Mike prefers karaoke environments where everyone
is having fun. "If it's a family event, all
of a sudden the grandparents want to see the
grandchildren singing, everyone just wants to
see each other having fun doing something. It's
so different in a bar. If you have eight people,
we'd have fun because if someone in our group
sang -- good or bad -- we'd be supportive;
or if they sing like shit we can give 'em
hell. But when you get a single guy walking into
a karaoke bar at 11 o'clock with his discs,
I can read him right away -- he probably doesn't
drink, because he's driving from bar to bar,
doesn't spend any money at the bar; probably
thinks he's going to walk in and I'm
gonna put him up and he's going to kick ass
and leave. I'd do the same thing, want to
get put up and sing, but I drink like a fish
and tip."
Champs
One Saturday night Mike stood in for a friend
as KJ at Champs on Clairemont Drive. At first
glance, Champs appeared to be the antithesis
of the Orchard. The average age was under 30.

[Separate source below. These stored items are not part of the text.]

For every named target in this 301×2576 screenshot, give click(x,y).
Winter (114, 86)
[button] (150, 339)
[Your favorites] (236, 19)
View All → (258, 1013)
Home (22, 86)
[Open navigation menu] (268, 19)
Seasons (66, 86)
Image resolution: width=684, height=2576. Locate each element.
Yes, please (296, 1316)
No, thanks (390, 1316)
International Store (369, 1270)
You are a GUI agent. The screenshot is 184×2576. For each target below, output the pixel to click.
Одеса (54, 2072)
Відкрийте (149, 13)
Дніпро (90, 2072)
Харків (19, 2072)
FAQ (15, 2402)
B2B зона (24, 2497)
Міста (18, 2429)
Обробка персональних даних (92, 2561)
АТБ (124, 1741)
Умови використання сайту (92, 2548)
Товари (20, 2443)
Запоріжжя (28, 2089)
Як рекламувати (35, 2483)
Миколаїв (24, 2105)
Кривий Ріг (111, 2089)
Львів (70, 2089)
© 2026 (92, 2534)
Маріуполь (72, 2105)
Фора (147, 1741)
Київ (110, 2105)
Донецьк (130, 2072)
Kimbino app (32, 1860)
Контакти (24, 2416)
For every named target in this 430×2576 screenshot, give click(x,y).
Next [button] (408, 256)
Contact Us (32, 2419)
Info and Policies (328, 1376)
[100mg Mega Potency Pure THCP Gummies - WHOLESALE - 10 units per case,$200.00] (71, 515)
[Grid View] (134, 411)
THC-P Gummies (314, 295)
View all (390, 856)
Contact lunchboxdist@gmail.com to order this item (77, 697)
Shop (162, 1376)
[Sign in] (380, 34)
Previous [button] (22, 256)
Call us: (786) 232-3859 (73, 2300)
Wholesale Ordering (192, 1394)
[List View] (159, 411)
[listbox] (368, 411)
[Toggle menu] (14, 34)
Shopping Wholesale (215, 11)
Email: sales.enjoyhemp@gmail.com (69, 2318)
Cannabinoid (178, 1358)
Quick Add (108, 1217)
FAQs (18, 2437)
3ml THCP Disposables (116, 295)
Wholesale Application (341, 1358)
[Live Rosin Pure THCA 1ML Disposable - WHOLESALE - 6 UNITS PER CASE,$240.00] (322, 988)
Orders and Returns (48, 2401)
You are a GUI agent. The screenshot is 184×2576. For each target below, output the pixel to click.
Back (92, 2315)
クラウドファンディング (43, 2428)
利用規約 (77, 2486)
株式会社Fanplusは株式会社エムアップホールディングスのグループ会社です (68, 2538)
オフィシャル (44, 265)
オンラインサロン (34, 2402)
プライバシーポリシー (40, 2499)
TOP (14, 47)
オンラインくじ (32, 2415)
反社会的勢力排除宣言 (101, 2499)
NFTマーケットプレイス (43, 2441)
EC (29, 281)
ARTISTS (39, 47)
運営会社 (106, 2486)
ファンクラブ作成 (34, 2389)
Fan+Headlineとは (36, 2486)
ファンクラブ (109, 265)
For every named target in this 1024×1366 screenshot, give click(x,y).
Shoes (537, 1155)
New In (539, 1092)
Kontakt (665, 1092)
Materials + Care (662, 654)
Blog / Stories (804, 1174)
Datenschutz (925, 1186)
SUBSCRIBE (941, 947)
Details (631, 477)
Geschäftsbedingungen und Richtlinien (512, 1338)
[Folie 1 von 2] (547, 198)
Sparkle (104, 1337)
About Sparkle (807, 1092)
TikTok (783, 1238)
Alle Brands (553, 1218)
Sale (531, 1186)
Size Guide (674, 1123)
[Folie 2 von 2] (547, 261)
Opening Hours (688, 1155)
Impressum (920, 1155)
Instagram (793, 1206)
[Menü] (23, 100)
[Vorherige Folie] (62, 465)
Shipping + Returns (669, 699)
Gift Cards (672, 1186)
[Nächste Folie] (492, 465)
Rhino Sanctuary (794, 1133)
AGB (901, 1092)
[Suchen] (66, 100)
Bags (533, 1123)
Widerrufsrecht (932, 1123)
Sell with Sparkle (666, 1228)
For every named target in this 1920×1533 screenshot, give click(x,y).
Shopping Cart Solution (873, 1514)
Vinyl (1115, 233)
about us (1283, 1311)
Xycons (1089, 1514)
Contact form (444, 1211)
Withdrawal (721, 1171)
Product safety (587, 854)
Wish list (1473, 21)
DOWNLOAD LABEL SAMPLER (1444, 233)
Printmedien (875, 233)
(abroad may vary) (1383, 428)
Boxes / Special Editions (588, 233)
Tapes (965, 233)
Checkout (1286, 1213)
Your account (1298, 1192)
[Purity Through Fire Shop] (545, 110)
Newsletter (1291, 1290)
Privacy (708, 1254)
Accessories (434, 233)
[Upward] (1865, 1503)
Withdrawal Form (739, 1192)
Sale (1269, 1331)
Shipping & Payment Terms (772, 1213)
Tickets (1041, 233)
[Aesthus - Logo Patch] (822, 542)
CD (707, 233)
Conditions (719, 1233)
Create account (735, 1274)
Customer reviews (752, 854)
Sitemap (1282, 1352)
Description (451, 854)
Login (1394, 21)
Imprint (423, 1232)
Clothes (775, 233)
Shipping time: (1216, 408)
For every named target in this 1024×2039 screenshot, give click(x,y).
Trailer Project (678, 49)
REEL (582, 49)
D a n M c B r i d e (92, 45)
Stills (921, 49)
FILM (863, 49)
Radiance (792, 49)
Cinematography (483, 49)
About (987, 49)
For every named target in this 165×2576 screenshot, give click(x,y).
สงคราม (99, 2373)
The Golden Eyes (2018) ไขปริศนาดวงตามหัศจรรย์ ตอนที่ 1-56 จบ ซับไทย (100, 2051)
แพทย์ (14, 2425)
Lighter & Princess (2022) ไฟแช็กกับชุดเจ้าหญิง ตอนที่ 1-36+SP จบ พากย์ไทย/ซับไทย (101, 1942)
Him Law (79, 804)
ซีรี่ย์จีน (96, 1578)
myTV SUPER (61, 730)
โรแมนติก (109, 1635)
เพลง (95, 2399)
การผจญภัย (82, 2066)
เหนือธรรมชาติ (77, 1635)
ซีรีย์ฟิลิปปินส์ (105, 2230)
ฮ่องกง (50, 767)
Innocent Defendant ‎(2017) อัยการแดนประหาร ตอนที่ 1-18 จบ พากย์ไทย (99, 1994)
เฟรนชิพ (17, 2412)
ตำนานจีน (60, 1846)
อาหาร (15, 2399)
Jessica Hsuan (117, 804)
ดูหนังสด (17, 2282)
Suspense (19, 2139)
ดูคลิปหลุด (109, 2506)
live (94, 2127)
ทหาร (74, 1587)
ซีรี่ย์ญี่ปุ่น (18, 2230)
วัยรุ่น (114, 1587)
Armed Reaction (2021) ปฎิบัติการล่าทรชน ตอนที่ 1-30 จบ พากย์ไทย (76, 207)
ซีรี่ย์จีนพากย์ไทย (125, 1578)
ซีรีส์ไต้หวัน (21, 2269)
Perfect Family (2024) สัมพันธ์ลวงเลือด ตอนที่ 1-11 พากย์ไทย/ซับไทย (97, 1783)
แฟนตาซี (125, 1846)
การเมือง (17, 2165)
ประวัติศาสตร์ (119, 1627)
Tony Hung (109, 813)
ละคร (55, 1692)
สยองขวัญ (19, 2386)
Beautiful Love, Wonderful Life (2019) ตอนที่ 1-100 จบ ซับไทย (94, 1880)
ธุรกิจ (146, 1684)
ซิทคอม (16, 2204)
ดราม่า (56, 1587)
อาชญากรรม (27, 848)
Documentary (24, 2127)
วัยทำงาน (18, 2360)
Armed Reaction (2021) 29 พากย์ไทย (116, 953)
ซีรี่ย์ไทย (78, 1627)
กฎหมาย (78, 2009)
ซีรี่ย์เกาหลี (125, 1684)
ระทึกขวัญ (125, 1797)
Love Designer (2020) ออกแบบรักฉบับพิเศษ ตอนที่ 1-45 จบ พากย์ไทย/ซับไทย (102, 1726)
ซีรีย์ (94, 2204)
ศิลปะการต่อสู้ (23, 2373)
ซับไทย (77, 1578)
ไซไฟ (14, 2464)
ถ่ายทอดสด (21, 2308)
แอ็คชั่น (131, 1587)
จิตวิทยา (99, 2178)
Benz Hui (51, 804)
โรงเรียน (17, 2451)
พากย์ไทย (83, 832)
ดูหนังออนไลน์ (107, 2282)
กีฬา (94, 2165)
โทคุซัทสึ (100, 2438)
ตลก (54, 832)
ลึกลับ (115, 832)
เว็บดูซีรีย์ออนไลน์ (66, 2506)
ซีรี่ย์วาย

Maybe it was the bar owner's intention to
keep the place brightly lit, juxtaposing the
show-all, sober environment with its drunk, hazy-eyed
patrons. Whatever the reason, after the dart
tournament ended, the place remained illuminated
for the rest of the night.
Mike always opens the floor by singing a song. "Mainly
as a sound check, to make sure all the equipment's
working right. And it breaks the ice."
People drank, talked, laughed. What they didn't
do was pay attention to the man singing in the
corner at the far end of the bar. A young woman
named Chelsea belted out Aretha Franklin's "Respect" --
Chelsea was the only person at Champs that night
whose skin was more cappuccino than strawberry-vanilla.